_Task requirements_:
Each line below that holds the word "agent" counts toward the answer; reply with the total number only.

[Provided entries — start]

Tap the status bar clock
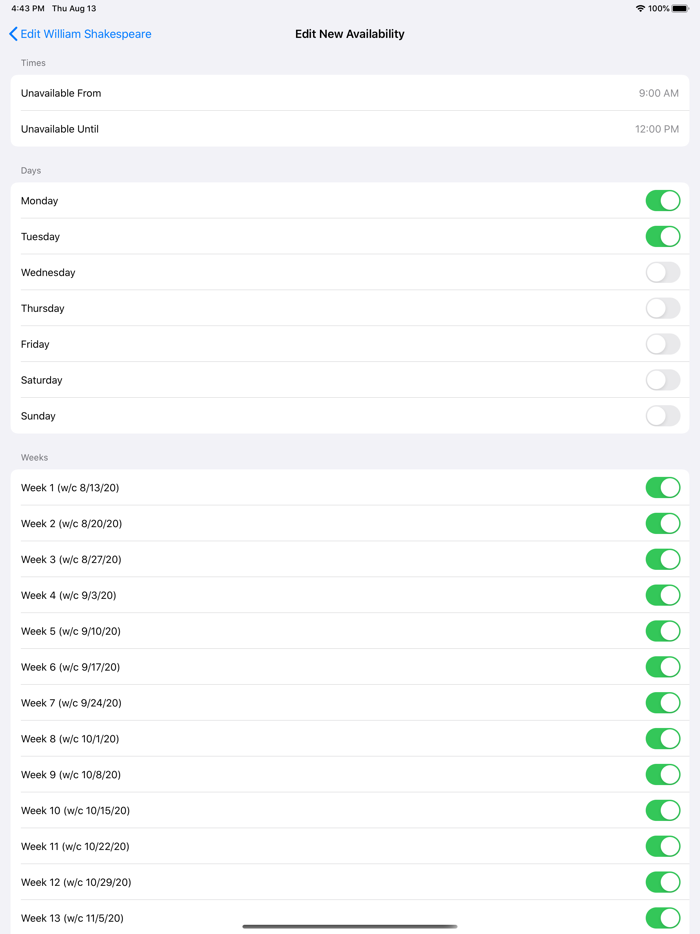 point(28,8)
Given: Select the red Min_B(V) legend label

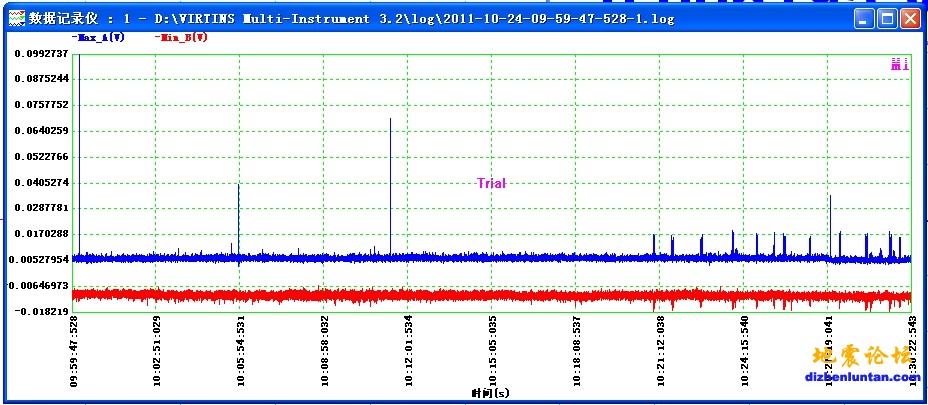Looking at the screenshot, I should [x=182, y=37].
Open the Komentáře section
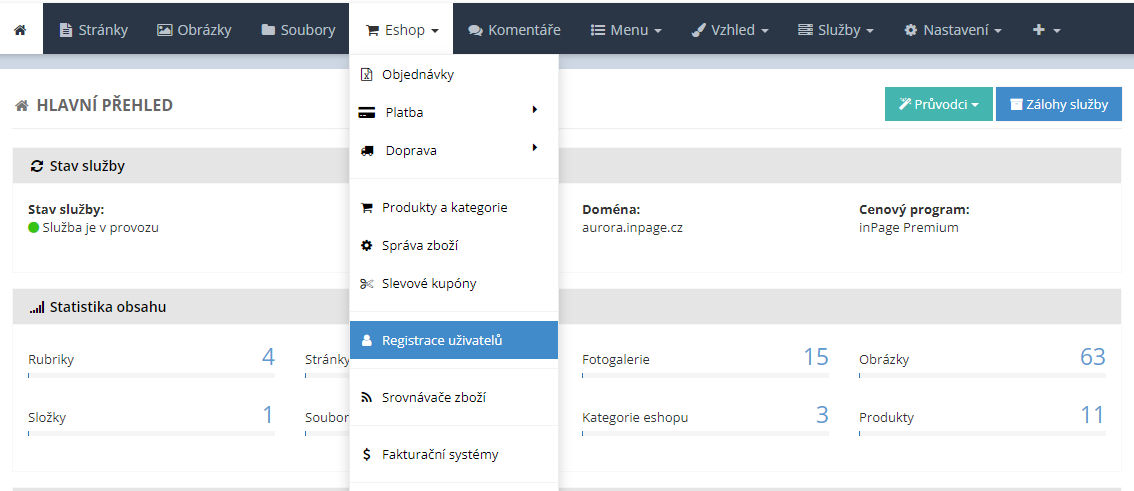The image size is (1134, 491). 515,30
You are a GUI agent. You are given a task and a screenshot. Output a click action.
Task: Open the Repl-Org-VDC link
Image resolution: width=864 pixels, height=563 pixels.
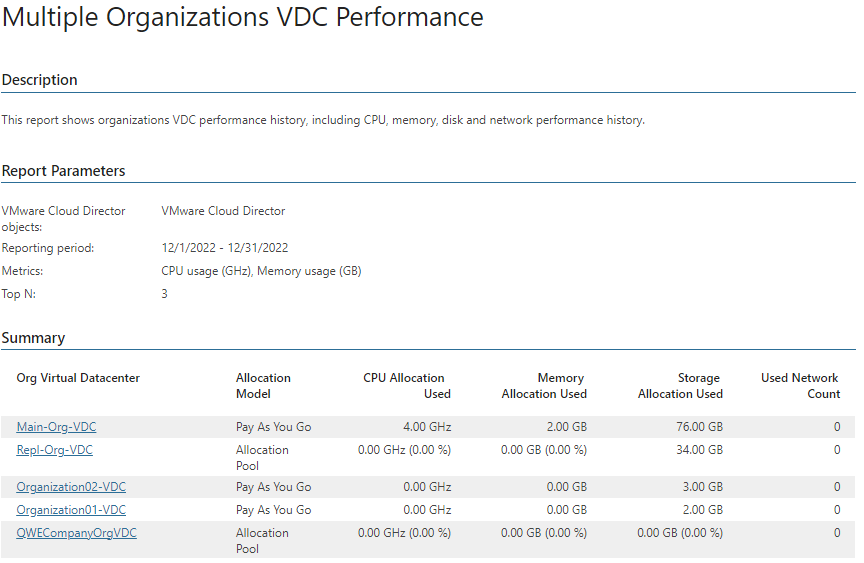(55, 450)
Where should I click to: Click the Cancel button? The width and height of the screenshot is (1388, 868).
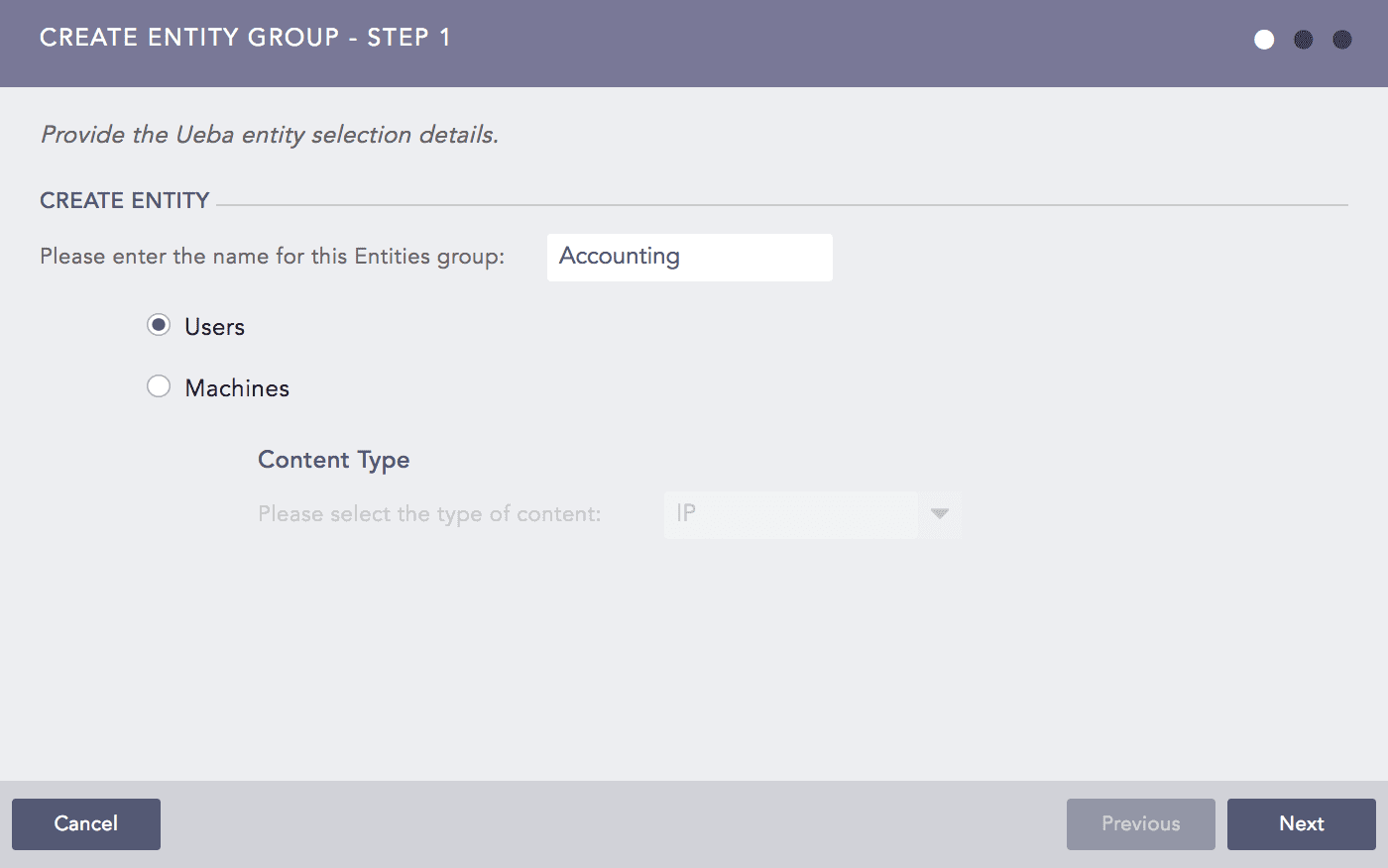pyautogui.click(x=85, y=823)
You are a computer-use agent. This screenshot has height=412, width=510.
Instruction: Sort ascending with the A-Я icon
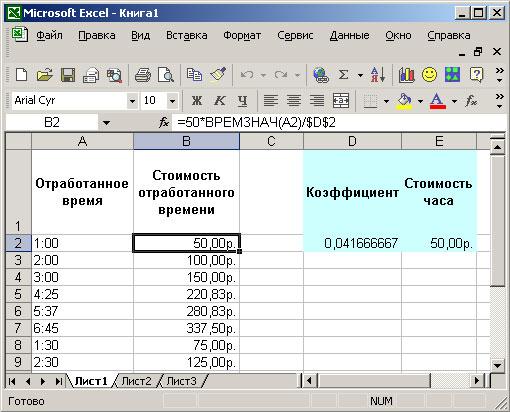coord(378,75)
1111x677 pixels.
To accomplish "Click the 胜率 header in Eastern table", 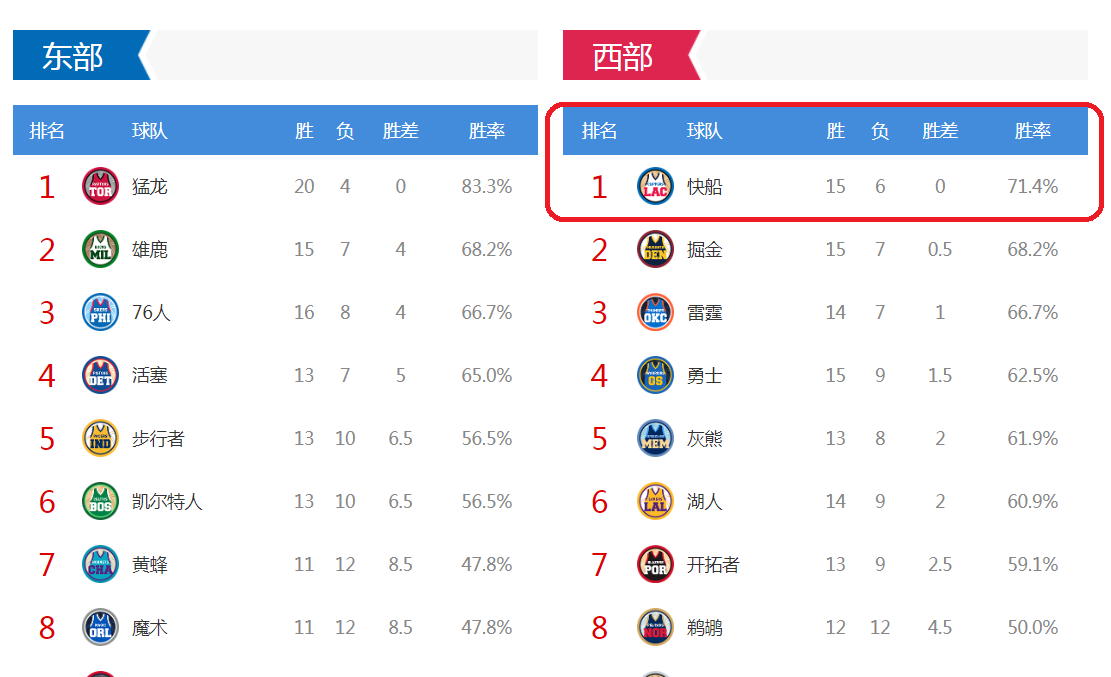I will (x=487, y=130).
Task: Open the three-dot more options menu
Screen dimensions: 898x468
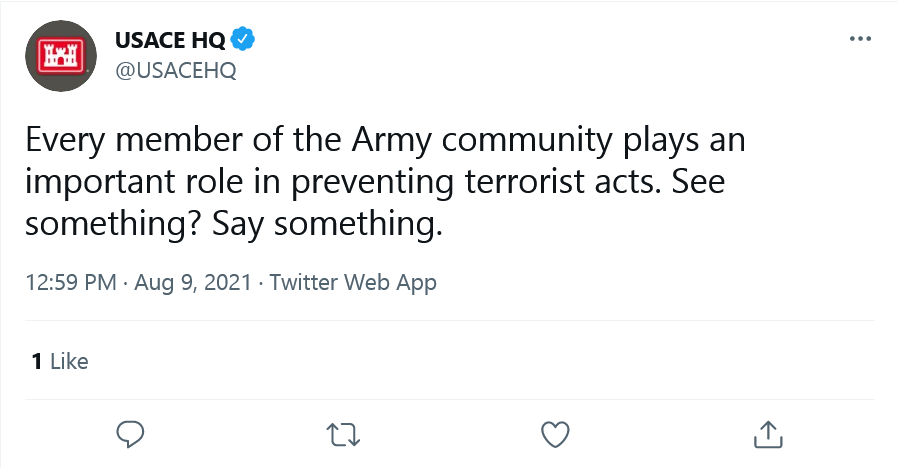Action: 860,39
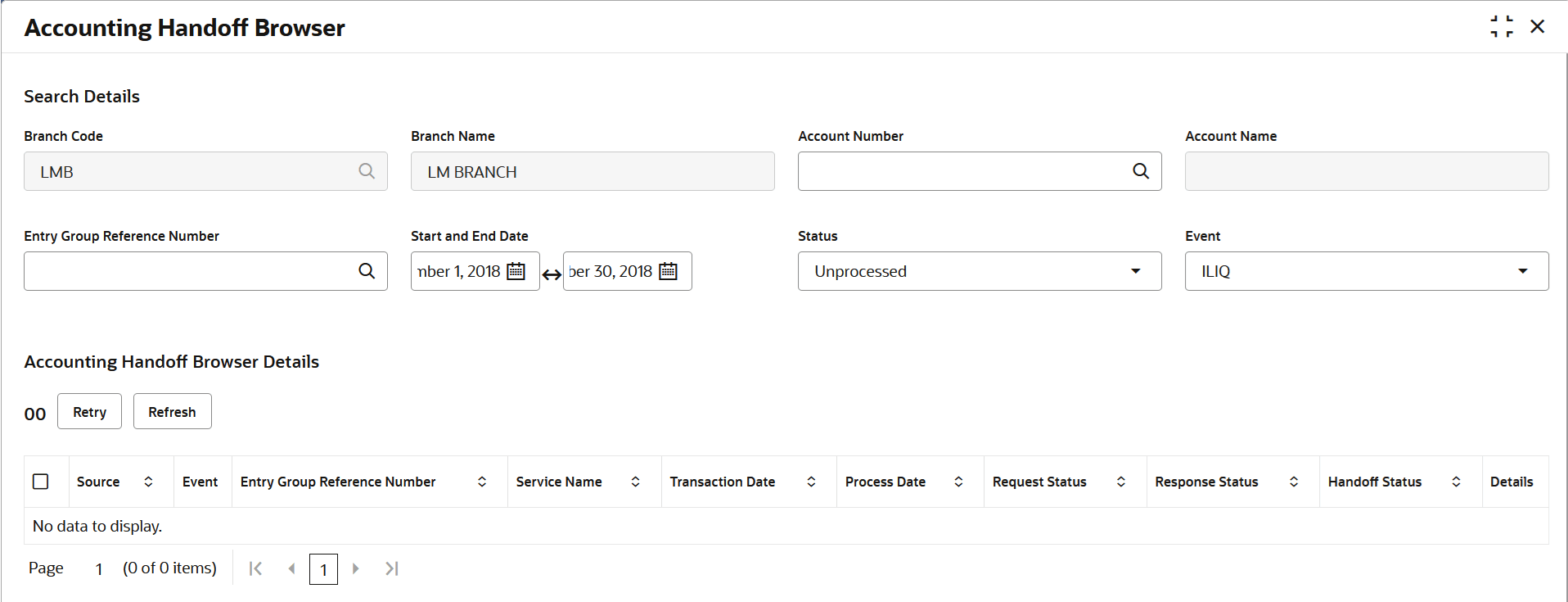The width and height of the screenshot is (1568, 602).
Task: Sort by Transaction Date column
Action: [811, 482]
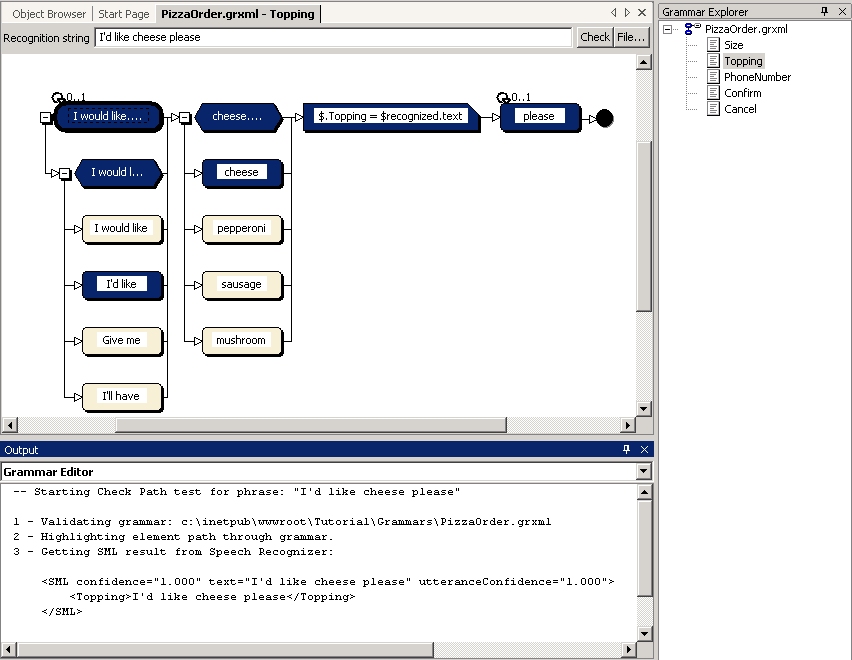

[Provided entries — finish]

_Task output_:
2